Give the lines below again exactly, starting with the line that holds "342x277 pixels. At" and going on through the line that holds "Open help for the".

━━ Input material ━━

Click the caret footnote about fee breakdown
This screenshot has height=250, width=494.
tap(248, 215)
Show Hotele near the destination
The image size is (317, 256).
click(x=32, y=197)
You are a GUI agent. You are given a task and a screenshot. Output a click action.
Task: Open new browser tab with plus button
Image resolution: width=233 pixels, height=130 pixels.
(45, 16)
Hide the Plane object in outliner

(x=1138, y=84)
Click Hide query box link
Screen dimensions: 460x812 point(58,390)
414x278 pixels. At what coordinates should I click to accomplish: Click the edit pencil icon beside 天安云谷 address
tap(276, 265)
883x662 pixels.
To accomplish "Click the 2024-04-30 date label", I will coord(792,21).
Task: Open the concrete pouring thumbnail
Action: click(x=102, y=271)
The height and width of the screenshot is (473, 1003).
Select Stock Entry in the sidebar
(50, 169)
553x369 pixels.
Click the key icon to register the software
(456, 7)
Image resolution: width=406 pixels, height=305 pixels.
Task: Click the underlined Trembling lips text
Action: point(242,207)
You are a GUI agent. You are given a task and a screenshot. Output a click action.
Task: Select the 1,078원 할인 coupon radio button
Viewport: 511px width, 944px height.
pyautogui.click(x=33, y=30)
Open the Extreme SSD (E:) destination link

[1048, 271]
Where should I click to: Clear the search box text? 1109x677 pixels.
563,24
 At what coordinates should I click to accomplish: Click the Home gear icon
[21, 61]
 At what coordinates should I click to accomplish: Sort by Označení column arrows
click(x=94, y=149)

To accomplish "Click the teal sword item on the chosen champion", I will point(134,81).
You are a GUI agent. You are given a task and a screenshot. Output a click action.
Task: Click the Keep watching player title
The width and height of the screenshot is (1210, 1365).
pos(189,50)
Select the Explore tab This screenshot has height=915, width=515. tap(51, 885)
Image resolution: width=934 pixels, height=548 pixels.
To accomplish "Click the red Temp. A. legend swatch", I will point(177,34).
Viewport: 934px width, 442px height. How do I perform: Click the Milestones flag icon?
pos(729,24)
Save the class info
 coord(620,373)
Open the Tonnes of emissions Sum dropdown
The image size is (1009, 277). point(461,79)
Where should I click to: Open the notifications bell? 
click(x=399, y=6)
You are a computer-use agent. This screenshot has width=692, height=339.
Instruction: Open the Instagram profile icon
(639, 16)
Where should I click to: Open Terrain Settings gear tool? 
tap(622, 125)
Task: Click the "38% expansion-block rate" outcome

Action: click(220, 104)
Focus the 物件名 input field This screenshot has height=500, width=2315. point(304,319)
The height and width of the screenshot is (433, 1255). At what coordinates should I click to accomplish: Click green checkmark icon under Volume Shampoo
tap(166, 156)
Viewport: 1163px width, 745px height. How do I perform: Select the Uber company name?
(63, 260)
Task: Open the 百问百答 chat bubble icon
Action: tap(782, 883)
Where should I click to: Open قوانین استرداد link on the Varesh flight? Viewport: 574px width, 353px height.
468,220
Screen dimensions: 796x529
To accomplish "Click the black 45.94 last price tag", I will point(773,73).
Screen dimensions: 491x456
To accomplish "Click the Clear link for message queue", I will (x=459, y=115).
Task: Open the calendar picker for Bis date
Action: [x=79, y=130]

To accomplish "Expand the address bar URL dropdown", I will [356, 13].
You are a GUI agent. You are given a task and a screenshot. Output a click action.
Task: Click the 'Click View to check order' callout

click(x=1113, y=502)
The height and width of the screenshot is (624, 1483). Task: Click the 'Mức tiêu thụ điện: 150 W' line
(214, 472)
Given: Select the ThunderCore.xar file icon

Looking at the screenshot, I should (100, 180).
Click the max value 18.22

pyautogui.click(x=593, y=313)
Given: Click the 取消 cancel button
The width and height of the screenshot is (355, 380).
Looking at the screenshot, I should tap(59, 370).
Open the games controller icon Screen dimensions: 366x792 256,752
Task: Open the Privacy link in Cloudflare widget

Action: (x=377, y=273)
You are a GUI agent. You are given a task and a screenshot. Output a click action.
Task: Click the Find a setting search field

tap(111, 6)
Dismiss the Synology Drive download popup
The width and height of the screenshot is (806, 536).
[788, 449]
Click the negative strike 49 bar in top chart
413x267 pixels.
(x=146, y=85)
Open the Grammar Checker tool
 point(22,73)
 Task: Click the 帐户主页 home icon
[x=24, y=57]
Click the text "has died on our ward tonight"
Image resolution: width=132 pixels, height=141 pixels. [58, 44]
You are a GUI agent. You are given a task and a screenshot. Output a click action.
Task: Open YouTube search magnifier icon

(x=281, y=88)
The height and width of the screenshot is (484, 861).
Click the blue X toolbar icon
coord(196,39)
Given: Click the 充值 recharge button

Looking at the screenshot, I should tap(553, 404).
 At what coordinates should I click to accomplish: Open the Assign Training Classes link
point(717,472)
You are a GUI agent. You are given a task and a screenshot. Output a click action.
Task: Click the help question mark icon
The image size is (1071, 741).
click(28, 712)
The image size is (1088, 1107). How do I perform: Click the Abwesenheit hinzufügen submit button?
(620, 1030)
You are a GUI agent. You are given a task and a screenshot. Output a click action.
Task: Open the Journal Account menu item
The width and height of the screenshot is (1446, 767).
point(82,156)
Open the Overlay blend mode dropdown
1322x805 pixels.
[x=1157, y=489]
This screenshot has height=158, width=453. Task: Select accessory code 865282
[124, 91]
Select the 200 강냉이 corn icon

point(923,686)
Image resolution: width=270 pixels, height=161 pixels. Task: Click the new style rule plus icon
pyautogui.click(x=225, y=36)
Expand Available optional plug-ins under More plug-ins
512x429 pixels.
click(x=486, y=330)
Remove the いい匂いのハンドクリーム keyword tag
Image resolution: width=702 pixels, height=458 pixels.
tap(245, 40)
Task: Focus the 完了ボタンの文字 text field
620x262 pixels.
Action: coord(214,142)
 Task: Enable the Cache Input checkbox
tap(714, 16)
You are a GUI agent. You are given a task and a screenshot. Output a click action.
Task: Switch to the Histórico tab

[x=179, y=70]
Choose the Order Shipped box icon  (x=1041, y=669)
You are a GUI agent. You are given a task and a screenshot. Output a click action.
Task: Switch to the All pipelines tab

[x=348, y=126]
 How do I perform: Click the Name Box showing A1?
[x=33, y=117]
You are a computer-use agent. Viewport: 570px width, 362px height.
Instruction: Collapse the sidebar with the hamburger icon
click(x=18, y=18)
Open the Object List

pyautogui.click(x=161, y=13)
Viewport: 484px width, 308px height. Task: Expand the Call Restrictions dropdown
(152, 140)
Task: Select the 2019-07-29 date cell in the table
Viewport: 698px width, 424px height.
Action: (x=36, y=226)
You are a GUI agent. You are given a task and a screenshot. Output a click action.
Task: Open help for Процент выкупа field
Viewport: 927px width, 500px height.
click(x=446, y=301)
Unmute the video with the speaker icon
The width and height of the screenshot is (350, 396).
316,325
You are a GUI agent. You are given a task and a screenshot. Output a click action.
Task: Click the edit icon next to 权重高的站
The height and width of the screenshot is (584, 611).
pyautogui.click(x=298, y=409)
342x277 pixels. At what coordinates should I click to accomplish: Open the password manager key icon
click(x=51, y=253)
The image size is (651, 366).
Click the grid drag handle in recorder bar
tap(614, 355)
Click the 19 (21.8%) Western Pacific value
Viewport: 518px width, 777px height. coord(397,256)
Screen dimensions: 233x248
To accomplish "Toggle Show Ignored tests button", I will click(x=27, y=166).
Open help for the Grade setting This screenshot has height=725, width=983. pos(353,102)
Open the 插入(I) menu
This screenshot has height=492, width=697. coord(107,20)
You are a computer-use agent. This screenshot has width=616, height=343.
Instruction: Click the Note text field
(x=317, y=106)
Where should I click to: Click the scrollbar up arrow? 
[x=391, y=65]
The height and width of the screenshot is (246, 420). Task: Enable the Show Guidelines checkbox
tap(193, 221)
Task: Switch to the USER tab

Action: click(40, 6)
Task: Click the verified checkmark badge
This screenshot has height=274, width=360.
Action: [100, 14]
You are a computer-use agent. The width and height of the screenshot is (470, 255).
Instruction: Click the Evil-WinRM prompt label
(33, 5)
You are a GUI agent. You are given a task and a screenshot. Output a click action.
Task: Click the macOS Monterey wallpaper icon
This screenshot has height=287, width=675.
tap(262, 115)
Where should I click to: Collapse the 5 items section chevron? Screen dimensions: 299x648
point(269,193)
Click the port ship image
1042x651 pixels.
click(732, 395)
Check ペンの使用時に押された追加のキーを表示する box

━━━

Task response =>
342x277 pixels. At what coordinates should I click to accomplish: Open the password manager key icon
click(x=51, y=253)
The image size is (651, 366).
Click the grid drag handle in recorder bar
tap(614, 355)
Click the 19 (21.8%) Western Pacific value
Viewport: 518px width, 777px height. coord(397,256)
Screen dimensions: 233x248
To accomplish "Toggle Show Ignored tests button", I will click(x=27, y=166).
Open help for the Grade setting This screenshot has height=725, width=983. pos(353,102)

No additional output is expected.